Das Lauterpacht Centre bot während meines zehnwöchigen Aufenthalts das Forum, das es sich auf die Fahnen geschrieben hat: Einen internationalen Ort, um mit Wissenschaftler/innen aus aller Welt ins Gespräch zu kommen und über ihre und die eigenen Herangehensweisen zu diskutieren. Fast schon legendär sind unter Völkerrechtler/innen die täglichen Kaffeepausen, in denen die Institutsmitglieder und Gäste sich zum freien Gedankenaustausch treffen. Die ersten Wochen des Jahres waren nicht nur für mich aufregend, sondern für das gesamte Institut, denn mit Eyal Benvenisti nahm der neue Direktor seine Arbeit auf.
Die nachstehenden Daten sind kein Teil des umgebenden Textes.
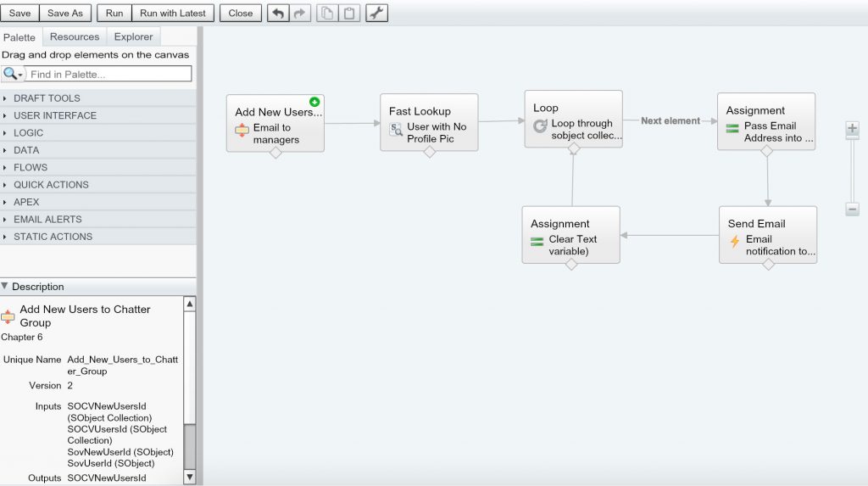Switch to the Explorer tab
This screenshot has width=868, height=486.
coord(134,36)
Es bleibt abzuwarten, inwieweit er mit seinem progressiven Ansatz zur global governance das Centre nachhaltig prägen kann.
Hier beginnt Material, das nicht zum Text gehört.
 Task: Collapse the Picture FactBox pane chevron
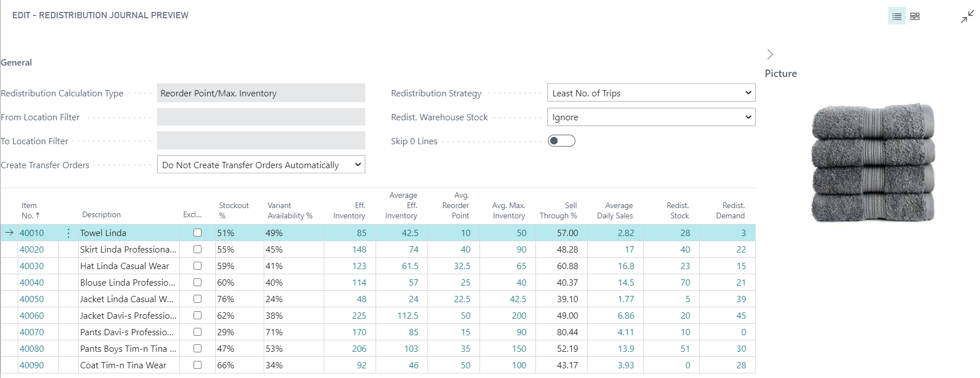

Das Lauterpacht Centre zeichnet sich durch seinen Praxisbezug aus. Dies zeigt sich nicht zuletzt an einem der beiden Gebäude des Centres: Das Bahrein House wurde dem Institut einst von Bahrein gespendet – dem Vernehmen nach als Dank für eine erfolgreiche anwaltliche Vertretung durch den damaligen Institutsdirektor in einem Fall vor dem Internationalen Gerichtshof gegen Katar. Für unser Teilprojekt war insbesondere der enge Kontakt des Centres zum Roten Kreuz von Interesse. Zu meiner Zeit war zum einen ein ehemaliger Mitarbeiter des Internationalen Komitees des Roten Kreuzes (IKRK) zu Gast, der Lehrreiches aus seiner dreijährigen Arbeit mit Konfliktparteien in Afghanistan, Ruanda und der Demokratischen Republik Kongo zu berichten hatte. Zum anderen ist dort das Projekt “Customary International Humanitarian Law” angesiedelt, eine Kooperation des Lauterpacht Centres mit dem Britischen Roten Kreuz und dem IKRK. Das Projekt sammelt weltweit Praxis, um die Gewohnheitsrechtsstudie des Roten Kreuzes zu aktualisieren. In seiner viel beachteten Gewohnheitsrechtsstudie veröffentlicht das Rote Kreuz das gewohnheitsrechtlich anwendbare Recht im bewaffneten Konflikt. Dabei geht es insbesondere darum, welche und vor allem wessen Praxis für die Ermittlung von Völkergewohnheitsrecht erheblich ist. Nach herrschender Völkerrechtstheorie sind die Praxis und Rechtsüberzeugungen (opinio iuris) nur von Staaten relevant. Zunehmend wird aber gefordert, auch die nichtstaatlichen Gewaltakteure zu berücksichtigen, da diese heute – anders als bei der Entwicklung der staatszentrierten Völkerrechtstheorie – eine zentrale Rolle einnehmen. Staaten wehren sich jedoch gegen eine Öffnung, denn sie fürchten, nichtstaatliche Gruppen könnten legitimiert werden und das Monopol souveräner Staaten bei der Rechtsetzung würde untergraben. Das IKRK verfolgt einen klassischen, staatenzentrierten Ansatz und kooperiert mit den nationalen Rotkreuz- und Rothalbmond-Gesellschaften. Gleichzeitig verfügt das IKRK aber über breite Erfahrung und direkte Einblicke in die Tätigkeiten der verschiedenen Gewaltakteure, welche aber für die Gewohnheitsrechtsstudie nicht unmittelbar genutzt werden. Den Mitarbeitern in Cambridge über die Schulter zu schauen und sie im Spannungsfeld zwischen Praxis, Pragmatismus, Wissenschaftlichkeit und humanitären Idealen zu sehen, bot unserem Teilprojekt neue Perspektiven auf die Legitimität der Normsetzung im humanitären Völkerrecht.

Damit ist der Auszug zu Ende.